WHAT NEEDS TO BE DONE:
Your answer must be the records below repeated word for word, with no pictures in it.

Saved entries
━━━━━━━━

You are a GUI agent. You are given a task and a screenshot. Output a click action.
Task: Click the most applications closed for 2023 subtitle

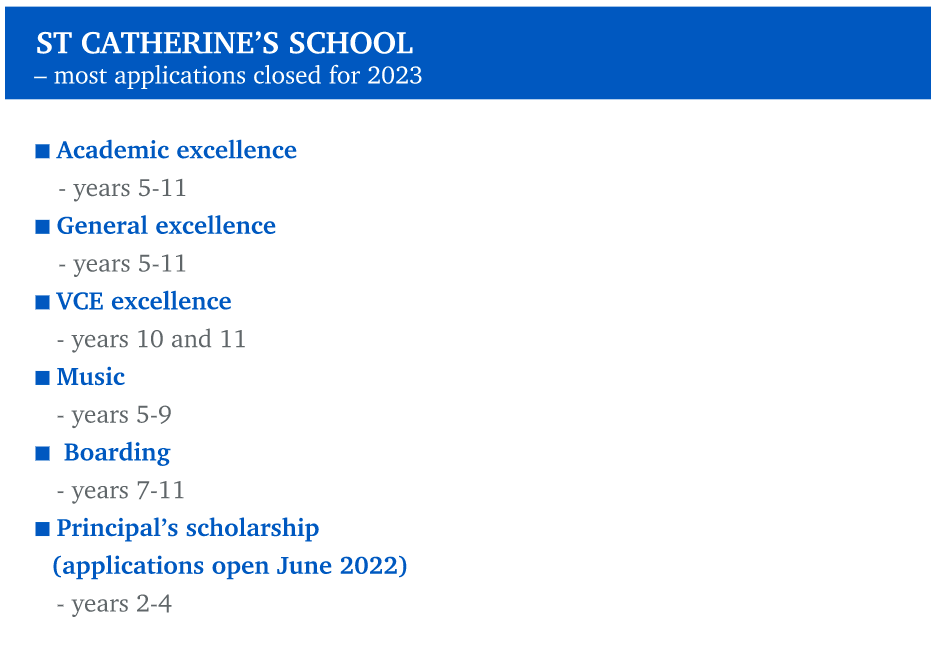pyautogui.click(x=228, y=76)
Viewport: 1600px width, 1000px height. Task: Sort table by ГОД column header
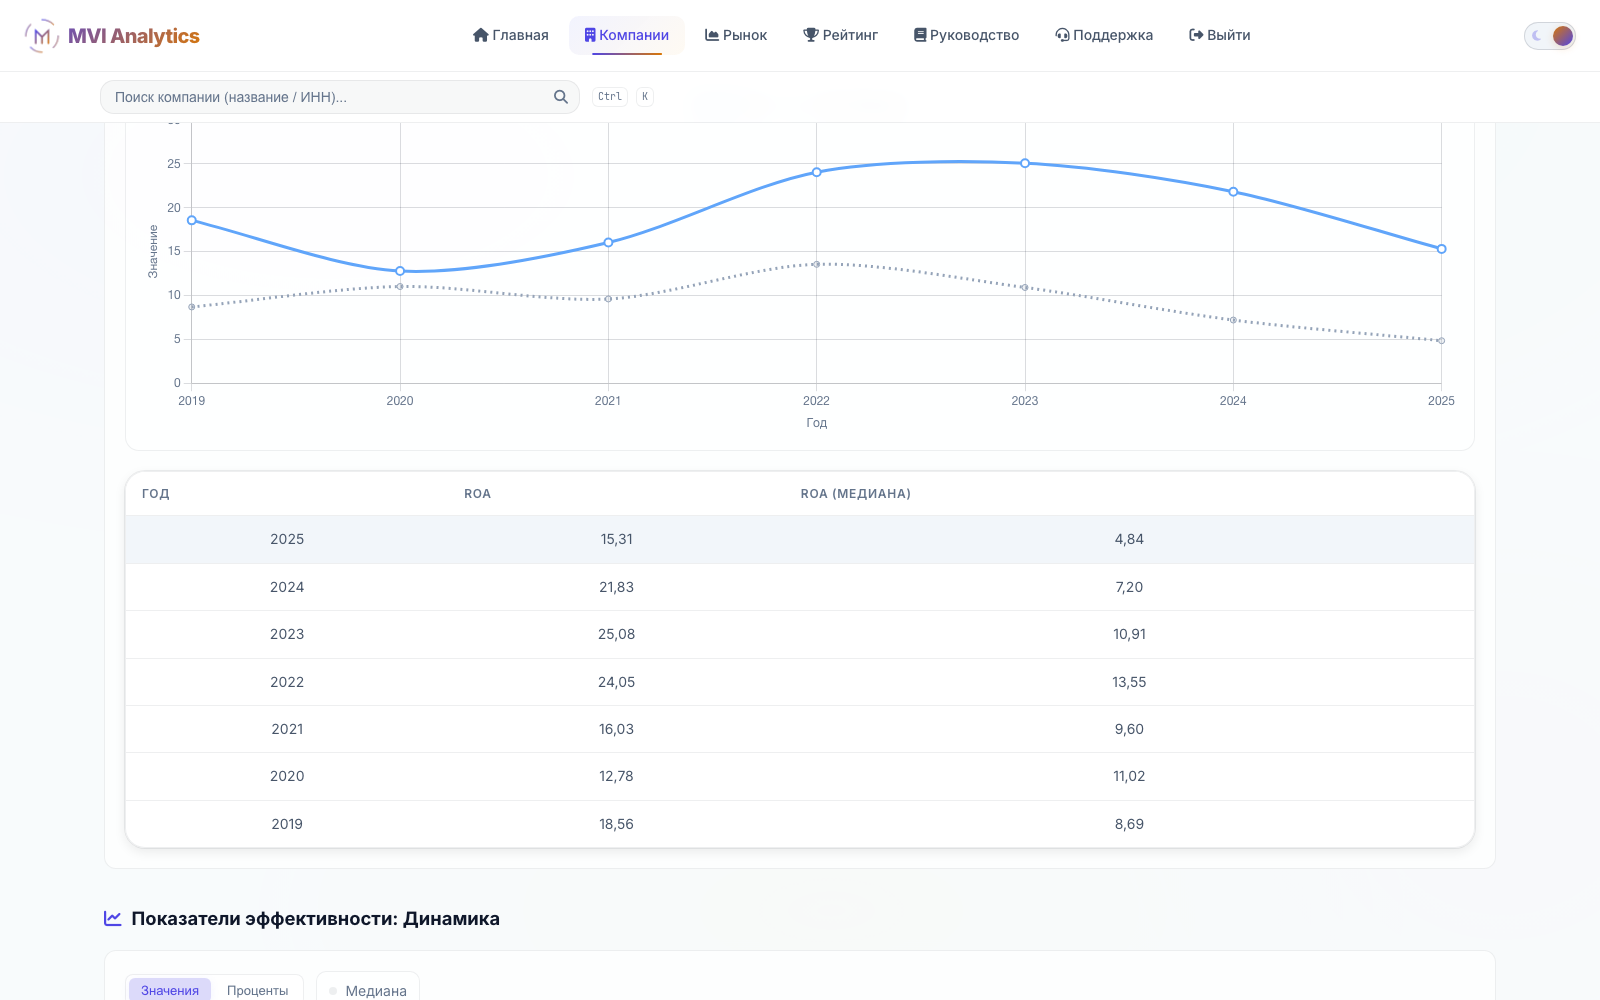click(x=156, y=494)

━━━━━━━━

OUTPUT:
You are a GUI agent. You are given a task and a screenshot. Output a click action.
Task: Click the most applications closed for 2023 subtitle

pyautogui.click(x=228, y=76)
Viewport: 1600px width, 1000px height. Task: Sort table by ГОД column header
click(x=156, y=494)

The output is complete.